Hago estas reflexiones (maldita sea) después de leer unas declaraciones de Olivier Py, director del Festival de Aviñón, cuya organización ya anunció la celebración de la nueva edición del certamen, a modo de regreso feliz tras el forzado paréntesis el año pasado, del 5 al 25 de julio. En su momento, ya en plena posguerra, recuerda su director, el Festival de Aviñón contribuyó a descentralizar un mapa teatral francés que hasta entonces había estado limitado casi en exclusiva a lo que sucedía en París. Esta apertura se tradujo, más allá de la cita anual en Aviñón, en nuevas escuelas, nuevas salas y, por tanto, nuevas compañías y nuevas formas de hacer y entender el teatro. Y pensaba en que, con permiso de los muchos festivales de teatro contemporáneo que se celebran cada año en España, hay algo sintomático en el hecho de que los principales certámenes veraniegos que se celebran aquí estén dedicados al legado clásico con un repertorio (y un formato) cada vez más turístico, más previsible y menos atrevido. Justamente, lo que buena parte del teatro europeo nos enseña es que existen dos posibles mecanismos para la descentralización: la creación y promoción de festivales diversos, con propuestas distintas y orientados a públicos amplios, capaces de satisfacer sensibilidades diferentes; o el reconocimiento de tradiciones escénicas concretas fuera del campo de atracción de la centralización, con la consiguiente proyección, dotación, articulación y promoción de la mano de artistas, creadores, distribuidores y programadores en un frente común capaz de hacer atractivo el teatro propio frente a las fórmulas homogéneas (el modelo vasco es elocuente al respecto).

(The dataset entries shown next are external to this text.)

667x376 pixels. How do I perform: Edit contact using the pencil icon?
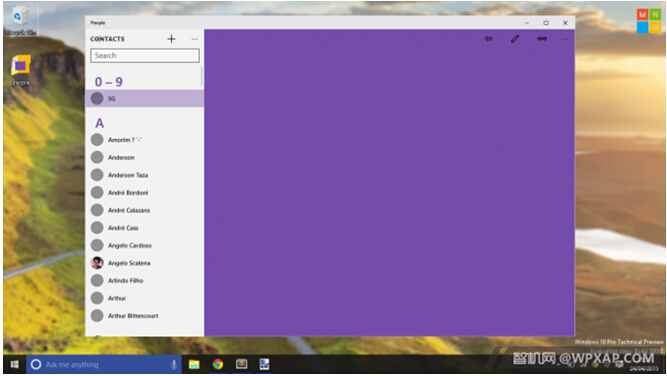click(x=515, y=39)
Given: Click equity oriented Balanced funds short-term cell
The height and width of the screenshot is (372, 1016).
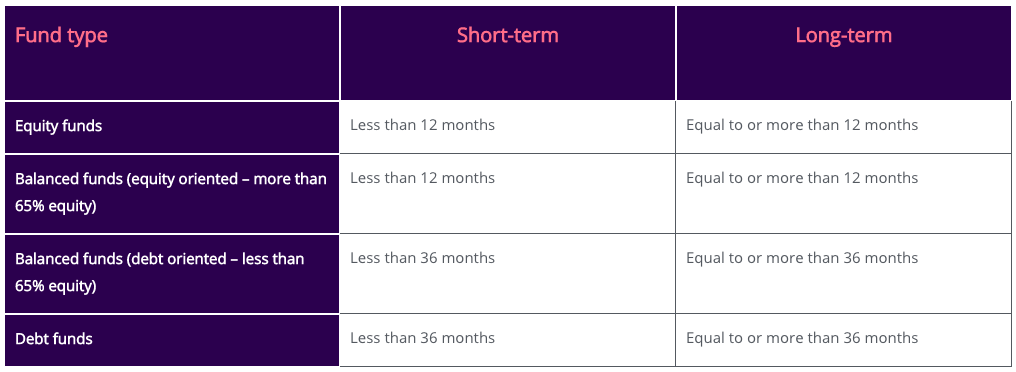Looking at the screenshot, I should click(x=507, y=194).
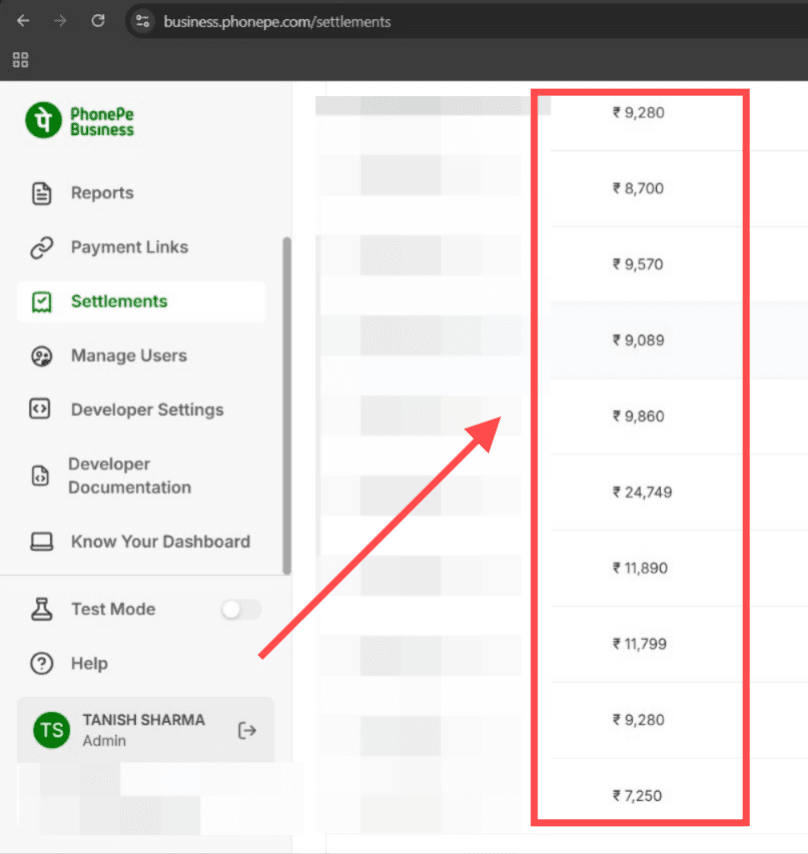Click the PhonePe Business logo

tap(80, 120)
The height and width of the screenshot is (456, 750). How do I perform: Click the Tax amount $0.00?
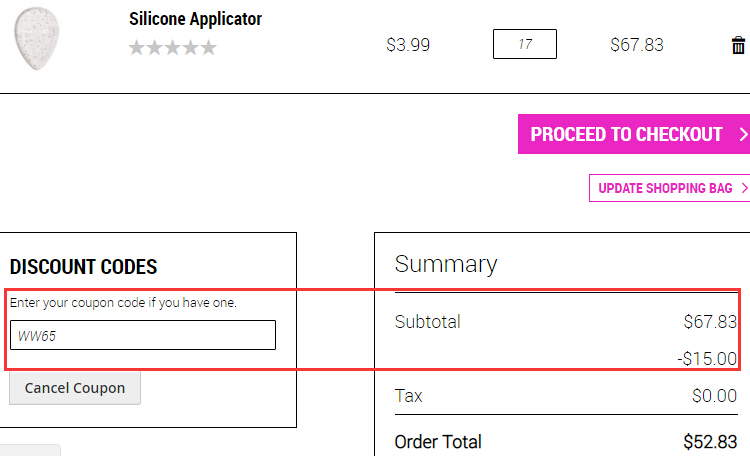point(714,396)
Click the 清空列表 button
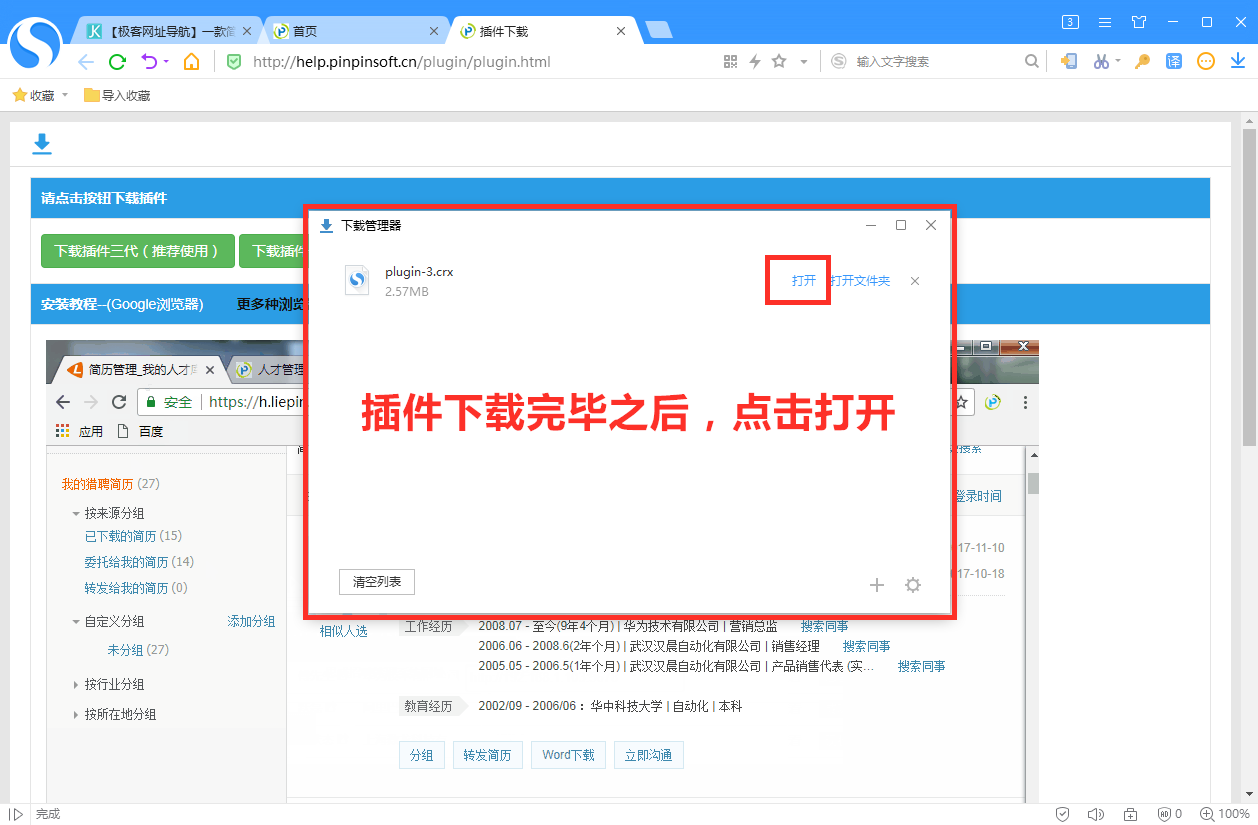The width and height of the screenshot is (1258, 825). click(376, 581)
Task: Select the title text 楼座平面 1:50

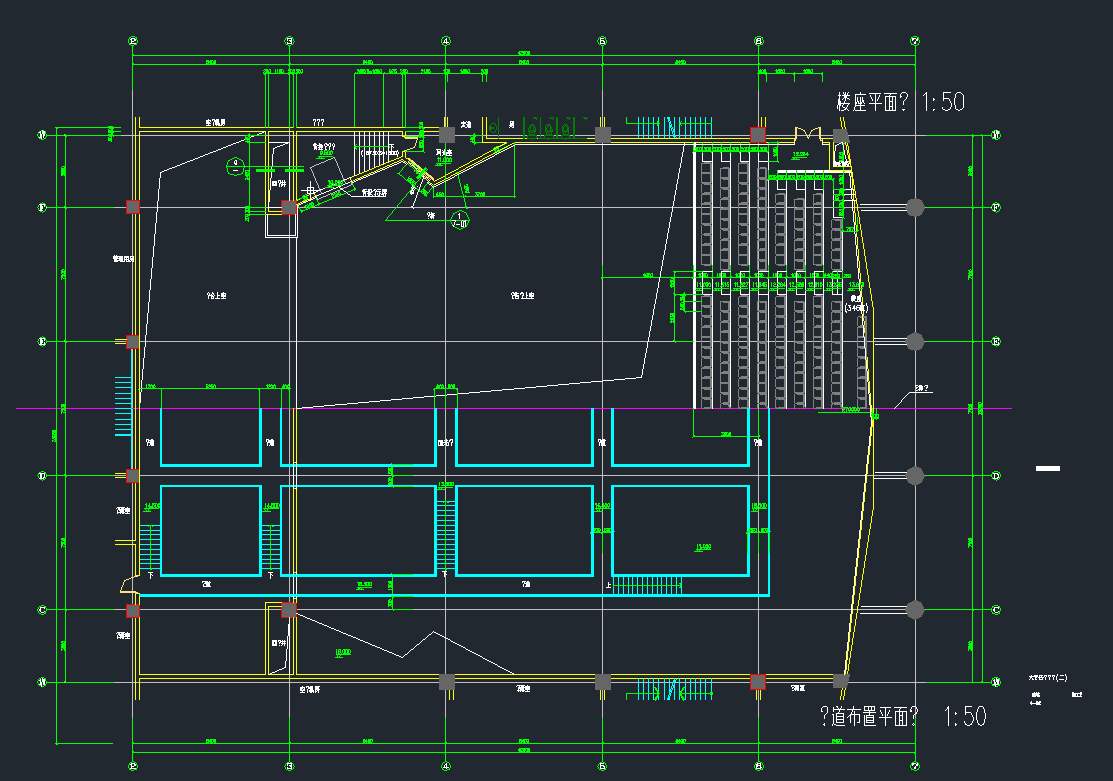Action: (x=900, y=101)
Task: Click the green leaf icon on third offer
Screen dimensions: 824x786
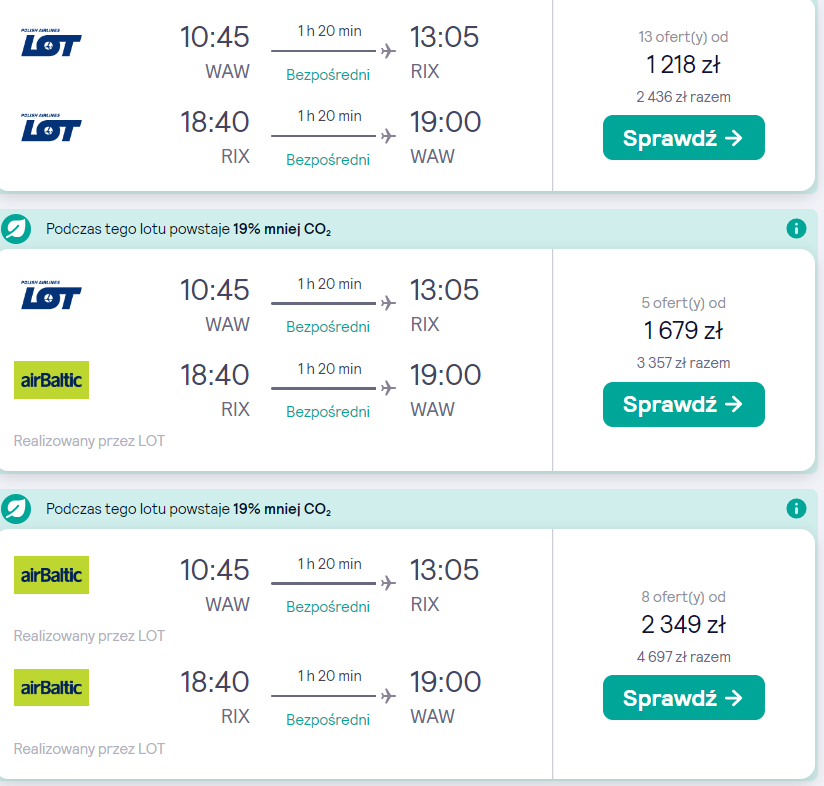Action: (17, 509)
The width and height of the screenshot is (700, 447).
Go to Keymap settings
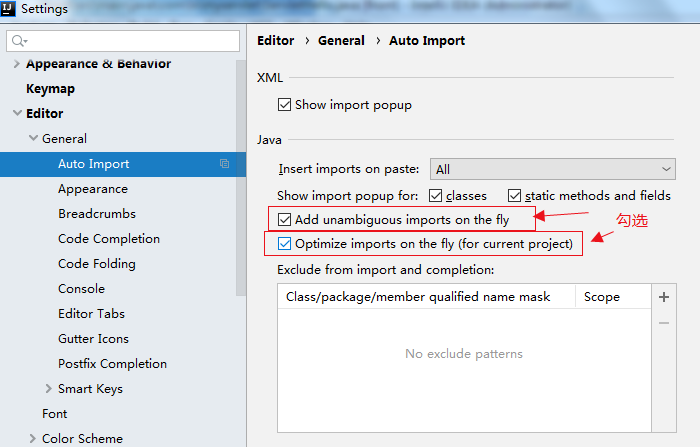(x=50, y=89)
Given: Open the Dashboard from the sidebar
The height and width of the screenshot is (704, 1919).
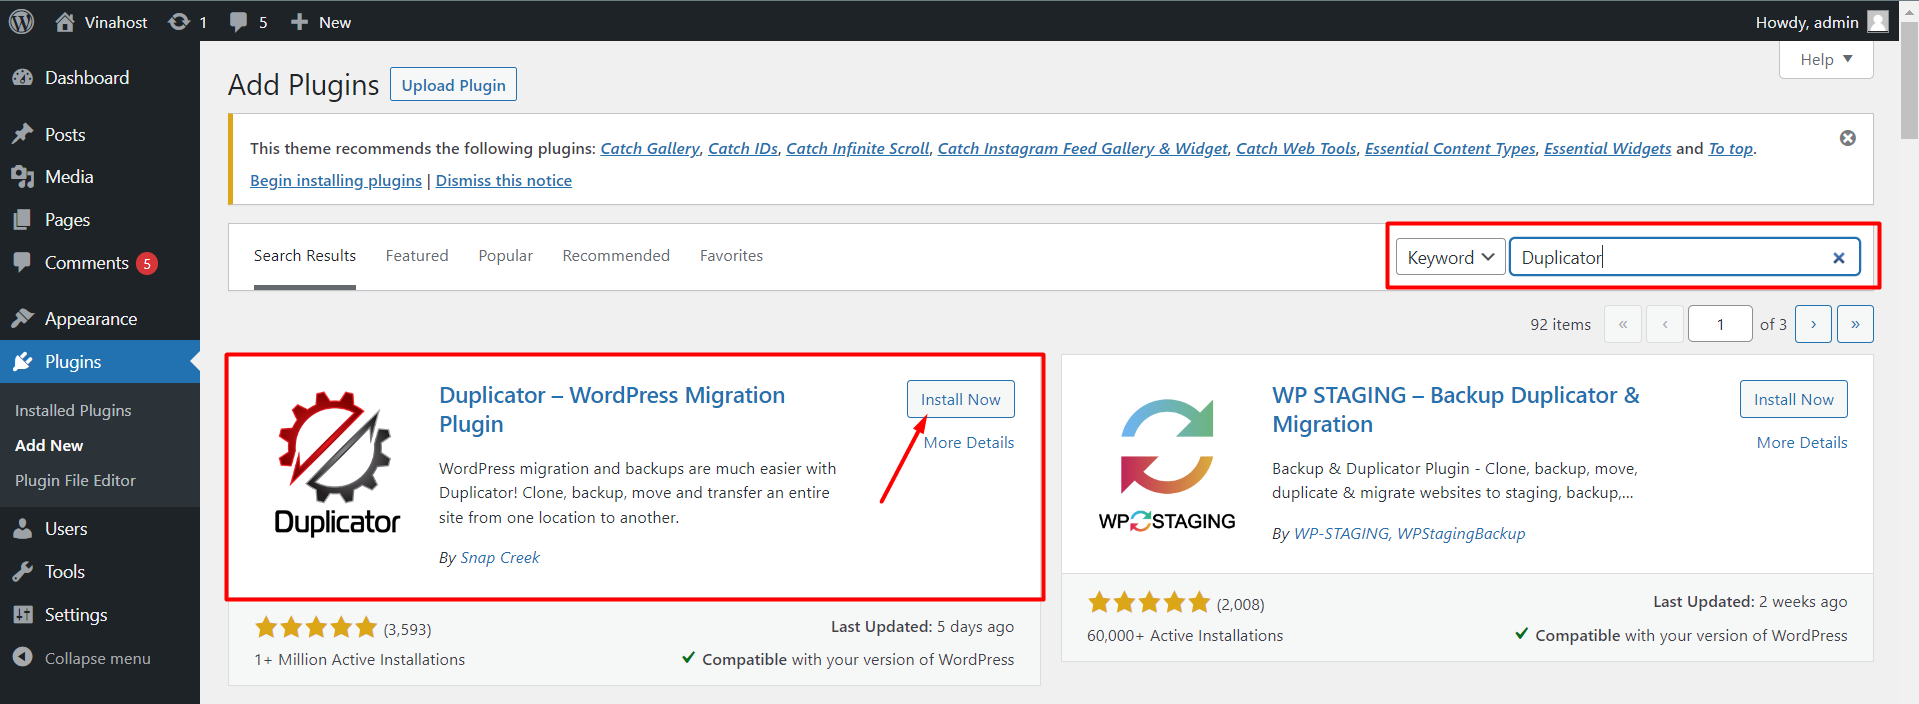Looking at the screenshot, I should pyautogui.click(x=86, y=78).
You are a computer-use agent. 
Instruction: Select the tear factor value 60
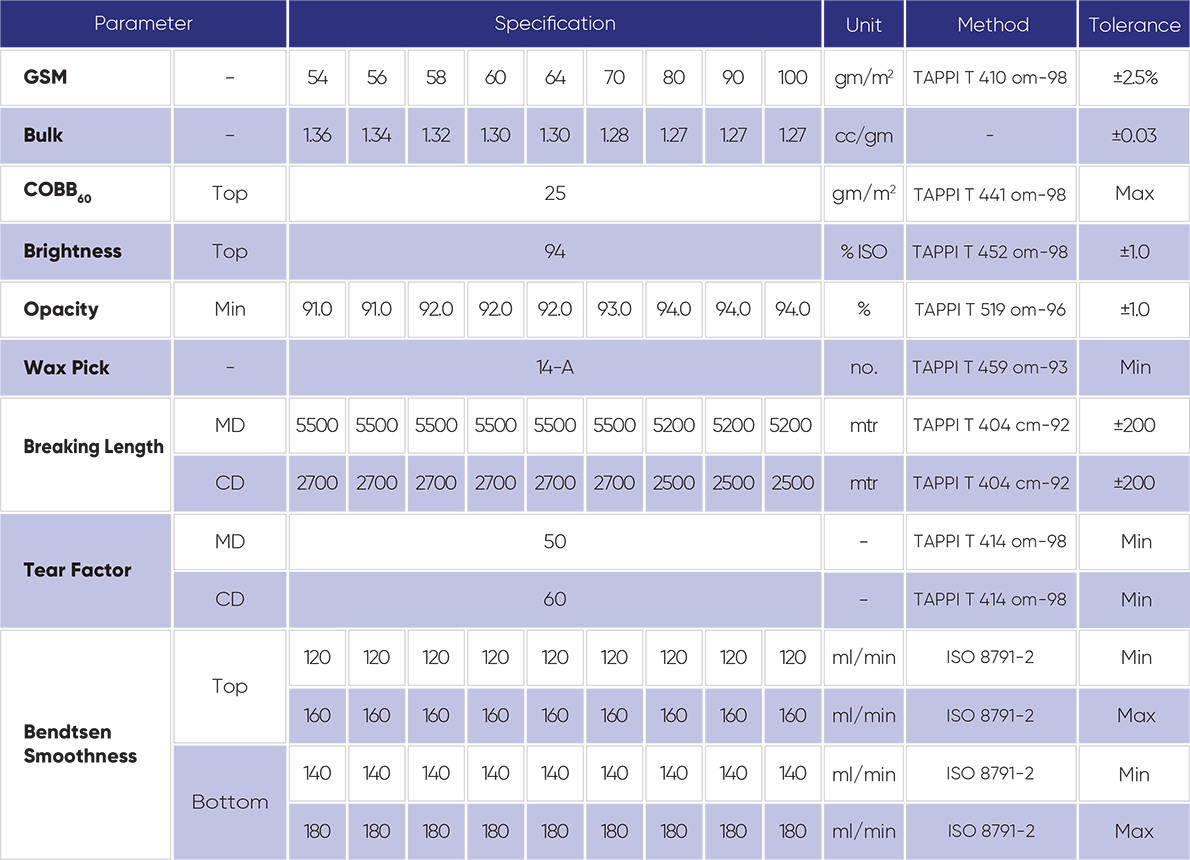coord(555,599)
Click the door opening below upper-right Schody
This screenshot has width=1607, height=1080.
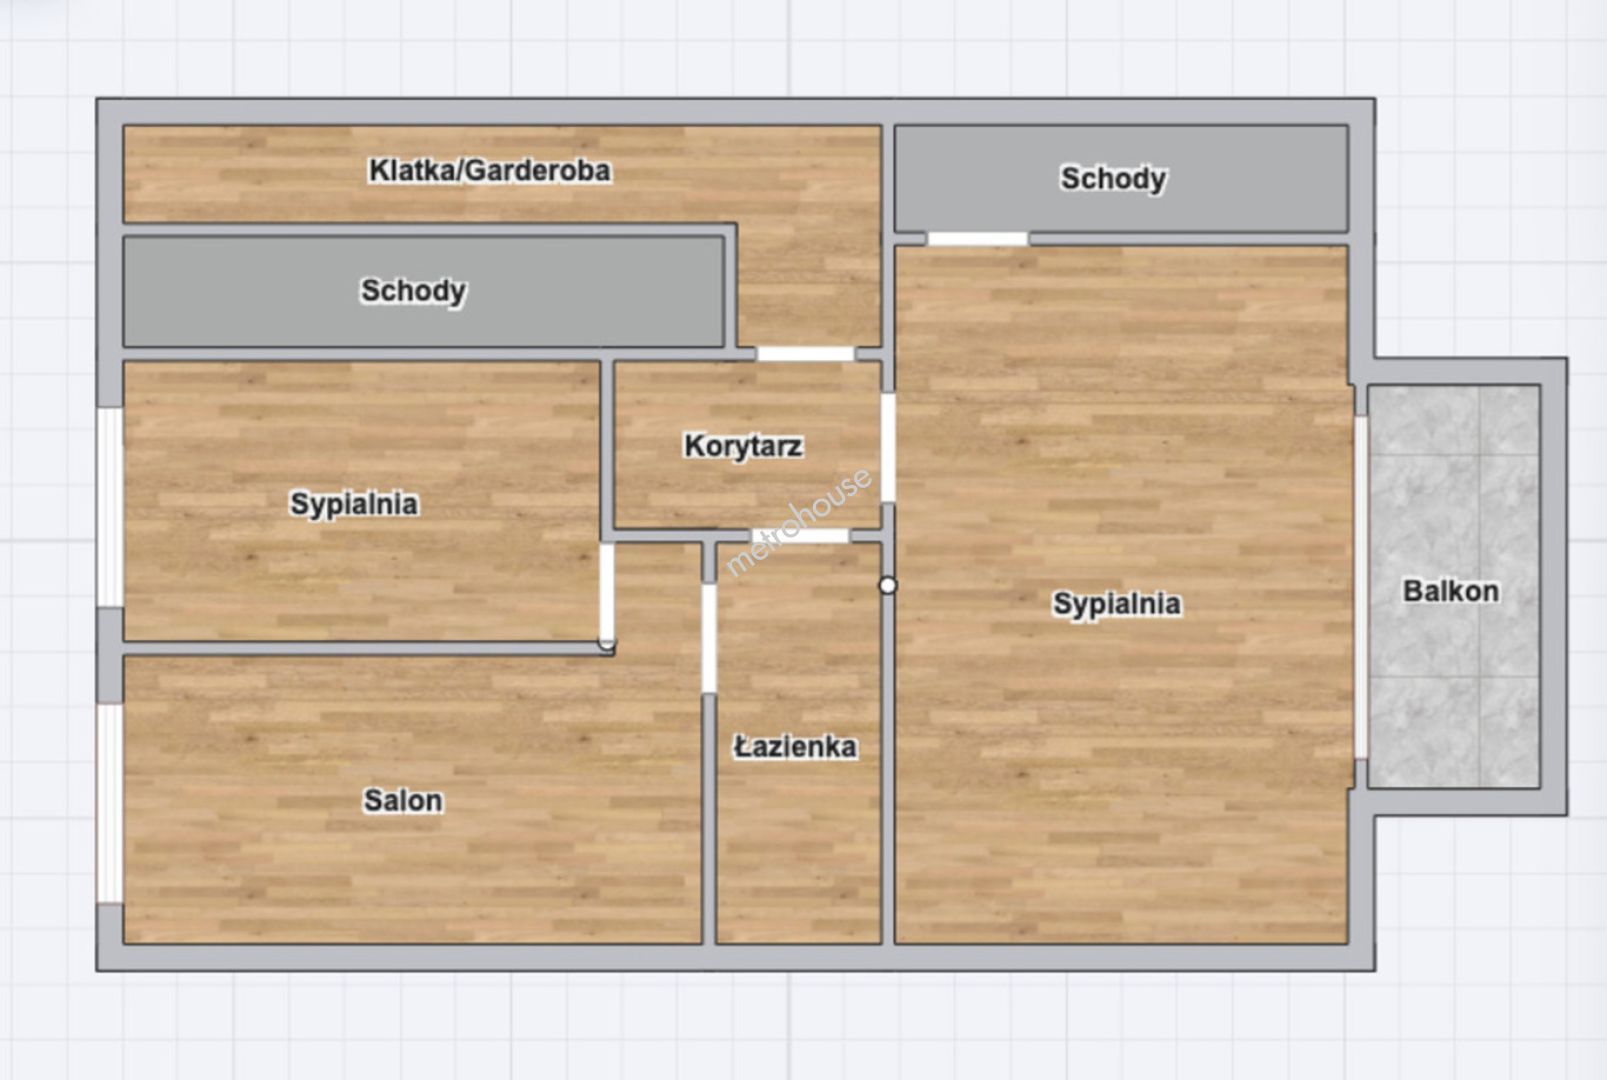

Y resulta cuanto menos doloroso que, tanto tiempo transcurrido desde la Transición, Andalucía, con una tradición teatral bien definida y con soluciones de sobra para organizar el que podría ser uno de los festivales de teatro más deseados de Europa, siga acomodada en esta tercera o cuarta fila pendiente de comprobar cuál es el siguiente éxito imitado a mansalva en Madrid. Tal dolor apela no sólo al sector, sino a las instituciones públicas: un festival como Anfitrión no es precisamente lo que Andalucía necesita. Si es que acaso se quiere evitar la irrelevancia.